[Stored records]
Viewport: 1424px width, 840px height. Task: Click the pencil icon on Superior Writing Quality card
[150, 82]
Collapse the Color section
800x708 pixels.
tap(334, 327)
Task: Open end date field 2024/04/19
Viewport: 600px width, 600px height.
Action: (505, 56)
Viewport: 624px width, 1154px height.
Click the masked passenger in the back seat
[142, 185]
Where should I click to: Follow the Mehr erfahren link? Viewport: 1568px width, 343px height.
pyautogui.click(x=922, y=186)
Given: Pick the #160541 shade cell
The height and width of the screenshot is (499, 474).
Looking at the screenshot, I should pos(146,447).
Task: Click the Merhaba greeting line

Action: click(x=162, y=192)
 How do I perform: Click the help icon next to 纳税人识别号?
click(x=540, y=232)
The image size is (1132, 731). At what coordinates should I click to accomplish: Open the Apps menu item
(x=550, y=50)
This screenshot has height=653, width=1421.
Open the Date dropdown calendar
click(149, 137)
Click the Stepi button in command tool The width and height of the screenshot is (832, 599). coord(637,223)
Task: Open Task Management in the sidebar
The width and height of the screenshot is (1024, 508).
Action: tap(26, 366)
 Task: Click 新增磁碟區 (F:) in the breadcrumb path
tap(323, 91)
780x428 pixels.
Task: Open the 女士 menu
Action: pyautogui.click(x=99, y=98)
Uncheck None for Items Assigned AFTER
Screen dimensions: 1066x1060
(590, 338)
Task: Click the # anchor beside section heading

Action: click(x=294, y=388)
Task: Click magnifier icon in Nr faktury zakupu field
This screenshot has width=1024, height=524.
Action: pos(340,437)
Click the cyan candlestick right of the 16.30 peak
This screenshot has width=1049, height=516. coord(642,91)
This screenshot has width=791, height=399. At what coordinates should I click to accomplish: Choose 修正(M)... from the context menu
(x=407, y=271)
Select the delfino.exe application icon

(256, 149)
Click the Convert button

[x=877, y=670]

◆ **Exercise goal**
In the records above, find every line containing the word "field" and show it.

◆ **Output for this exercise**
Task: Open end date field 2024/04/19
Task: Click magnifier icon in Nr faktury zakupu field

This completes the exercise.